Systemd Units Hardening
Prerequisites¶
- Familiarity with command-line tools
- Basic understanding of
systemd
and file permissions - Ability to read man pages
Introduction¶
Many services run with privileges they do not need to function correctly. systemd
ships many tools that help to minimize the risk when a process gets compromised by enforcing security measures and limiting permissions.
Objectives¶
- Improving the security of
systemd
units
Disclaimer¶
This guide explains the mechanics of securing systemd
units and does not cover the proper configuration of any particular unit. Some concepts are oversimplified. Understanding them and some commands used requires a deeper dive into the topic.
Resources¶
Analysis¶
systemd
includes a great tool that gives a quick overview of the overall security configuration of a systemd
unit.
systemd-analyze security
provides a quick overview of the security configuration of a systemd
unit. Here is the score of a freshly installed httpd
:
[user@rocky-vm ~]$ systemd-analyze security httpd
NAME DESCRIPTION EXPOSURE
✗ RootDirectory=/RootImage= Service runs within the host's root directory 0.1
SupplementaryGroups= Service runs as root, option does not matter
RemoveIPC= Service runs as root, option does not apply
✗ User=/DynamicUser= Service runs as root user 0.4
✗ CapabilityBoundingSet=~CAP_SYS_TIME Service processes may change the system clock 0.2
✗ NoNewPrivileges= Service processes may acquire new privileges 0.2
...
...
...
✓ NotifyAccess= Service child processes cannot alter service state
✓ PrivateMounts= Service cannot install system mounts
✗ UMask= Files created by service are world-readable by default 0.1
→ Overall exposure level for httpd.service: 9.2 UNSAFE 😨
Capabilities¶
The concept of capabilities can be very confusing. Understanding it is crucial for improving the security of systemd
units. Here's an excerpt from the Capabilities(7)
man page:
For the purpose of performing permission checks, traditional UNIX implementations distinguish two categories of processes: privileged processes (whose effective user ID is 0, referred to as superuser or root), and unprivileged processes (whose effective UID is nonzero).
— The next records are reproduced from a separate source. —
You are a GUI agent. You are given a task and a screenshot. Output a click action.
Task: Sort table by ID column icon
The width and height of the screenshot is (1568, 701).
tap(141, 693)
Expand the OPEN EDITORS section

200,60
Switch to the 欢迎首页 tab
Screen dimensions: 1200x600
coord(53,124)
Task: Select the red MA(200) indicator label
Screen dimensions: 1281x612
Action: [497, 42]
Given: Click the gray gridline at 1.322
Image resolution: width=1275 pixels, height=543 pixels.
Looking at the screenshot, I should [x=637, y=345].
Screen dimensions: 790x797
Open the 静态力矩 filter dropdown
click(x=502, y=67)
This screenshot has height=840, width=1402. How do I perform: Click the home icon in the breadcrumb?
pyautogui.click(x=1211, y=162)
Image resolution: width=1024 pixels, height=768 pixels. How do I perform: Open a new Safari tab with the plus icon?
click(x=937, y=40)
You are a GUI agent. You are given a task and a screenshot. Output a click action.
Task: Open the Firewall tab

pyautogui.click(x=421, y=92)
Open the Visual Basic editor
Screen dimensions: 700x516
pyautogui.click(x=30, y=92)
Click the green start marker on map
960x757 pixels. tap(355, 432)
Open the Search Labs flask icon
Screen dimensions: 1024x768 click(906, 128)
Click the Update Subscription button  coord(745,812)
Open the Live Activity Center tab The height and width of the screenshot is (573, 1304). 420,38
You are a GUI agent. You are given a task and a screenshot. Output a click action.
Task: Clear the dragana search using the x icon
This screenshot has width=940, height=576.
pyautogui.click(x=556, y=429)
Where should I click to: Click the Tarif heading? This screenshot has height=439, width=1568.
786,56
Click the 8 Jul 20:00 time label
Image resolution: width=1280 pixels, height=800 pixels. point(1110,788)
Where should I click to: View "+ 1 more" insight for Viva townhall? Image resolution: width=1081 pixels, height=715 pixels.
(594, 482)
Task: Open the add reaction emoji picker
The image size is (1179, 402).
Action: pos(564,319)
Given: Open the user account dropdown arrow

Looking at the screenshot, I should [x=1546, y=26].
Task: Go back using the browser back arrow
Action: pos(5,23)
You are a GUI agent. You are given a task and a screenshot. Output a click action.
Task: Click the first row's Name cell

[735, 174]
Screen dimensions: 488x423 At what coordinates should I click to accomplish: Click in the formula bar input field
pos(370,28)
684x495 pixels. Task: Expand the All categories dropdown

Privileged processes bypass all kernel permission checks, while unprivileged processes are subject to full permission checking based on the process's credentials (usually: effective UID, effective GID, and supplementary group list).
Starting with Linux 2.2, Linux divides the privileges traditionally associated with superuser into distinct units, known as capabilities, which can be independently enabled and disabled. Capabilities are a per-thread attribute.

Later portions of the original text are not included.